Im Fall des Eintritts in den Bezug von Sozialleistungen (Hartz IV)
unterliegt der Empfänger den gesetzlichen Vorgaben der
Vermögensbestimmungen. Allgemein gilt, dass bei Antrag auf Arbeitslosengeld
II oder Hartz IV, das eventuell vorhandene Vermögen aufgebraucht werden
muss, bevor der Staat Leistungen erbringt. Dazu zählen auch Lebens- Kapital
und Risikoversicherungen, die zu kündigen Sie gezwungen sein können.
Im Grundsatz muss Vermögen das über dem Freibetrag von 250 Euro pro
Lebensjahr (maximal 13 000 Euro) liegt, aufgebraucht werden. Ausnahme für
vor 1948 geborene – dann ist der Freibetrag 520 Euro pro Lebensjahr (maximal
aber 33 800 Euro). Verträge, die vor dem 65. Lebensjahr nicht verwertbar,
gekündigt oder beliehen werden können zählen nicht dazu.
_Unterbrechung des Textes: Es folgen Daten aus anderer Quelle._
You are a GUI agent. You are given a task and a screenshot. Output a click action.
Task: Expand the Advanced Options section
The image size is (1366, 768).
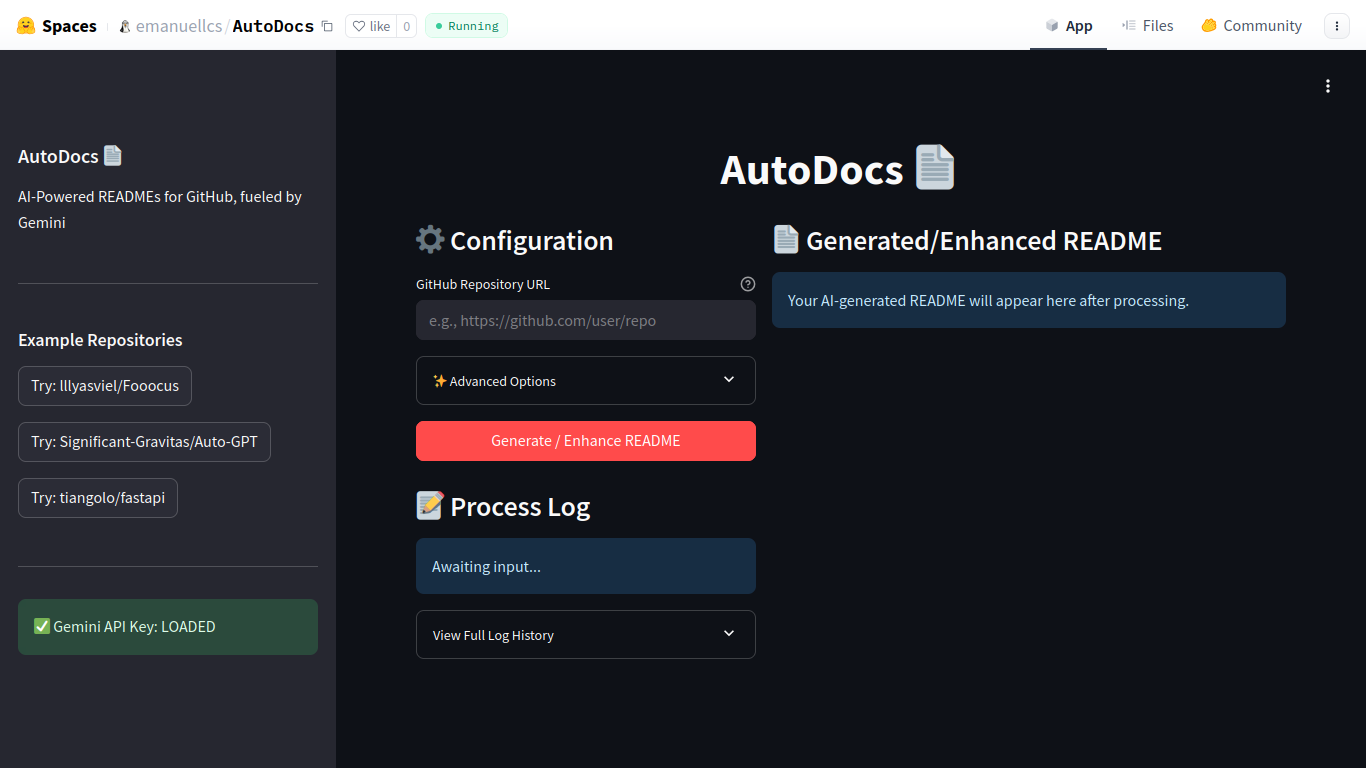(586, 380)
Im Gespräch mit Ihrer Versicherung klären Sie, ob das neue
Versicherungsvertragsgesetz (§ 165 Absatz3VVG) in Bezug auf Ihre
Versicherung/en angewandt werden kann. Dieses Gesetz sieht vor, das Verträge
mit dem sogenannten „Verwertbarkeitsausschluss“ unkündbar gemacht werden
können. Dieser Zusatz zu Ihrer Lebensversicherung entzieht sie der
Verwertbarkeit im Fall des Bezugs von Sozialleistungen. Ein weiterer „Bonus“
für Sie ergibt sich, da Sie zu den genannten Freibeträgen nochmals 200 Euro
Altersvorsorgefreibetrag je Lebensjahr für die reine Altersvorsorge geltend
machen können.
Beachten Sie, dass gewährleistet sein muss, dass man bis zum Rentenbeginn
nicht an die Rücklagen herankommt, um den zusätzlichen Freibetrag nutzen zu
können.
Sollten Sie dennoch den Freibetrag überschreiten, gibt es Gesellschaften,
die Kapitallebensversicherungen aufkaufen. Die Lebensversicherung verkaufen
kann günstiger ausfallen kann als
eine Kündigung.
Eine Unverwertbarkeit kann auch bestehen, wenn die Verwertung
unwirtschaftlich sein sollte. Dies wäre dann gegeben, wenn weniger als 90 %
beim Rückkauf zu erwarten wäre.
Haben Sie für eine Leibrente (Rürup) oder eine Riesterrente abgeschlossen,
sind Sie bereits auf der sicheren Seite. Diese Renten- und
Versicherungsformen sind unantastbar.
Kapitallebensversicherungen lassen sich leider nicht nachträglich in eine
Rentenversicherung umwandeln. Handelt es sich um eine klassische private
Versicherung mit Kapitalwahlrecht, unterliegt diese ebenso dem
Verwertungszwang wie eine Lebensversicherung.